TASK BRIEF:
Please continue the text below on Generative Latent Optimization from where it stops, not the items that follow it.

DOCUMENT EXTRACT:
Published 18 Jul 2017 in stat.ML, cs.CV, and cs.LG

Abstract: Generative Adversarial Networks (GANs) have achieved remarkable results in the task of generating realistic natural images. In most successful applications, GAN models share two common aspects: solving a challenging saddle point optimization problem, interpreted as an adversarial game between a generator and a discriminator functions; and parameterizing the generator and the discriminator as deep convolutional neural networks. The goal of this paper is to disentangle the contribution of these two factors to the success of GANs. In particular, we introduce Generative Latent Optimization (GLO), a framework to train deep convolutional generators using simple reconstruction losses. Throughout a variety of experiments, we show that GLO enjoys many of the desirable properties of GANs: synthesizing visually-appealing samples, interpolating meaningfully between samples, and performing linear arithmetic with noise vectors; all of this without the adversarial optimization scheme.

Optimizing the Latent Space of Generative Networks

The paper "Optimizing the Latent Space of Generative Networks" investigates the efficacy of Generative Adversarial Networks (GANs) and introduces a novel framework termed Generative Latent Optimization (GLO). This framework challenges common paradigms in generative model training by eliminating the adversarial component while retaining the benefits typically associated with GANs.

Core Contributions

The central hypothesis of the research is to disentangle the contributions of the two primary factors in GANs—the adversarial training protocol and the architectural bias of deep convolutional networks. The authors argue that many successes attributed to GANs might primarily result from the network architecture rather than the adversarial training mechanism. To validate this, they propose and benchmark GLO, a non-adversarial architecture that simplifies the generative process by using straightforward reconstruction loss functions to train deep convolutional generators.

RECORD EXTRACTS:
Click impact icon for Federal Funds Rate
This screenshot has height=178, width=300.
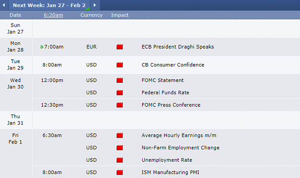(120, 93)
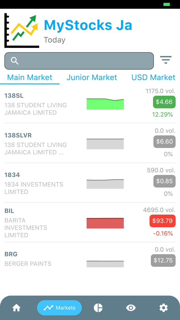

---

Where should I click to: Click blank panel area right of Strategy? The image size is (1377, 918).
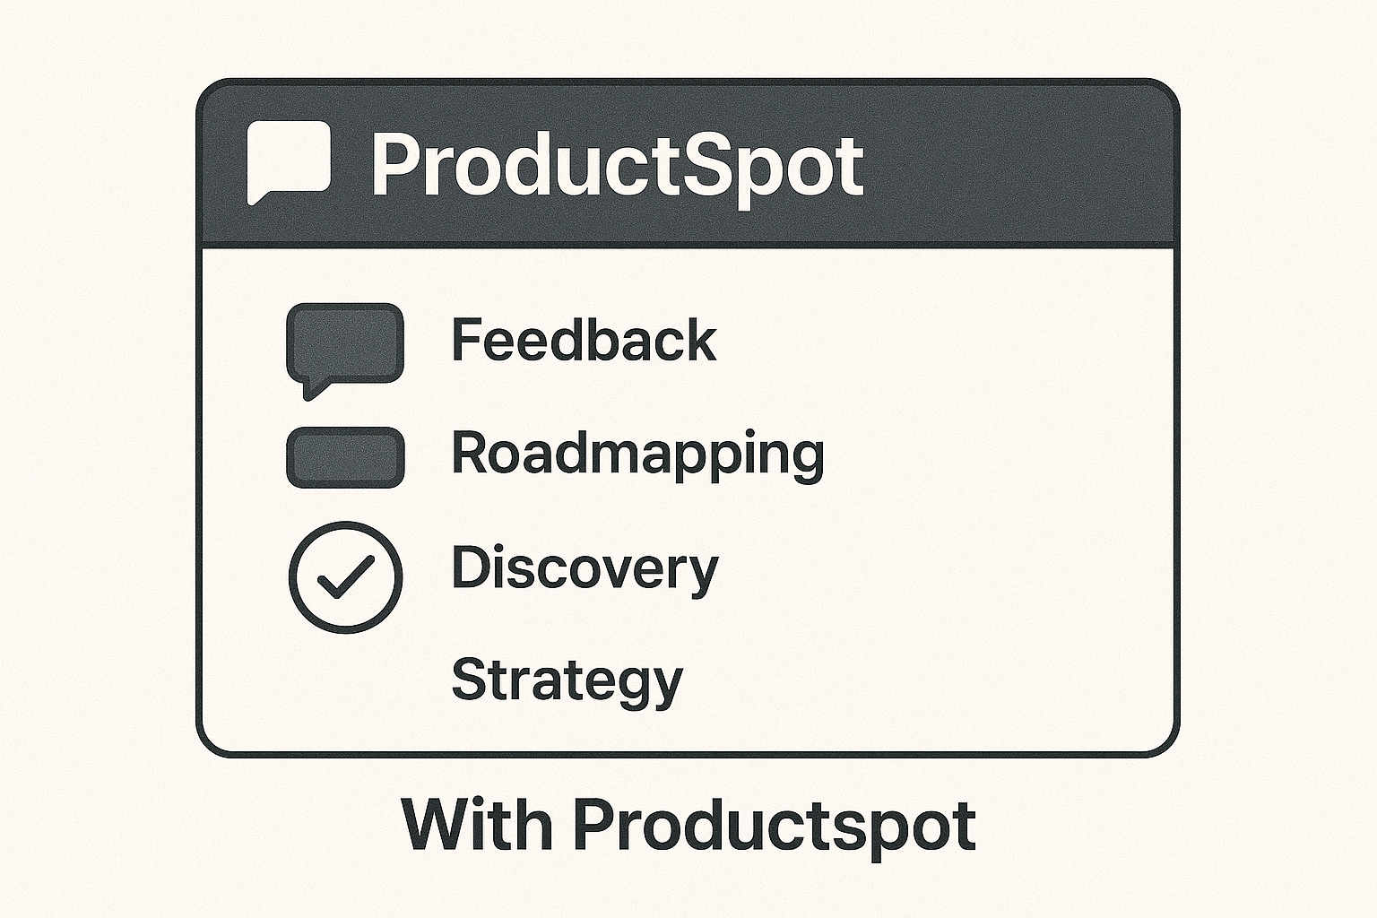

ANSWER TO THE TASK:
Methodological Insights

GLO operates with a streamlined optimization approach, mapping each image in a dataset to a learnable noise vector through reconstruction loss minimization. This effectively replaces the complex adversarial training with a simpler optimization task, focusing on improving the natural image synthesis capability without engaging a discriminator. As a result, the training process becomes not only less sensitive to hyper-parameter tuning and random initialization but also inherently stable.

Comparison with Conventional Models

The comparison with several baseline generative models, including PCA, VAE, and GANs, conducted across varied datasets like MNIST, SVHN, CelebA, and LSUN, reveals substantial insights:

  1. Linearization Properties: Similar to GANs, GLO's latent space manages meaningful linear interpolations, translating linear noise space interpolations into smooth image transformations. Additionally, it supports linear arithmetic in the latent space, showcasing functional image transformations.
  2. Generation Quality: Notably, on certain datasets like CelebA, the visual quality of images generated by GLO is comparable to GANs, albeit on larger and more complex datasets such as LSUN bedrooms, GANs still exhibit superior results.
  3. Reconstruction Capabilities: GLO proves effective in reconstructing images, avoiding the mode dropping commonly identified in GANs. This results in quantitatively superior coverage of datasets, suggesting an ability to generate diverse samples without neglecting less frequent modes of the data distribution.

Implications and Speculation for the Future

GLO's introduction provides a robust alternative to GANs, substantially simplifying the training process by dispensing with the adversarial component. This has broad implications for fields that prioritize model stability and ease of training over the exceptional synthesis quality that GANs sometimes afford.

Looking forward, GLO could be particularly beneficial in scenarios where the dataset is dynamic or incrementally growing, as it avoids the brittleness associated with GANs in accommodating new data modes. Furthermore, integrating more advanced loss metrics or adopting enhanced architectural designs could lead to enhanced sample quality, rivaling traditional GAN performance even in more demanding image generation tasks.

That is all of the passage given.